Gaël Faye : romancier, mais rappeur avant tout

Il se définit lui-même comme un “musicien qui écrit, et non comme un écrivain qui chante”. A l’occasion de la sortie récente de son superbe EP “Rythmes & Botanique” Views vous dresse le portrait de Gaël Faye, un prodige des mots.

Entre ses carrières de romancier, de rappeur et d’auteur-compositeur, Gaël Faye est un homme occupé. L’auteur franco-rwandais s’est retrouvé propulsé sur le devant de la scène lors de la dernière rentrée littéraire grâce à son premier roman “Petit Pays”, un ouvrage poétique et engagé sur la jeunesse d’un enfant d’origine rwandaise au Burundi, au moment des massacres entre les ethnies Tutsis et Hutus.
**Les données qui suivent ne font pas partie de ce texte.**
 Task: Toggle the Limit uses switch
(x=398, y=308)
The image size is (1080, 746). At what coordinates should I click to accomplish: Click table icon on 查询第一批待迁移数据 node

“Petit Pays” se retrouve sélectionné pour une quinzaine de prix littéraire, dont le prestigieux Prix Goncourt. Mais ce que beaucoup ignorent encore à ce moment là, c’est que l’auteur de “Petit Pays” vient de la musique, et plus particulièrement du rap. Le succès critique et public de la prose de Gaël Faye lui permet de remporter le Prix Goncourt des lycéens et de préparer sereinement la sortie de son nouvel EP “Rythmes & Botanique”, paru le 14 avril dernier. En cinq titres riches et profonds, Gaël Faye s’affirme comme l’une des toutes meilleures plumes du rap français.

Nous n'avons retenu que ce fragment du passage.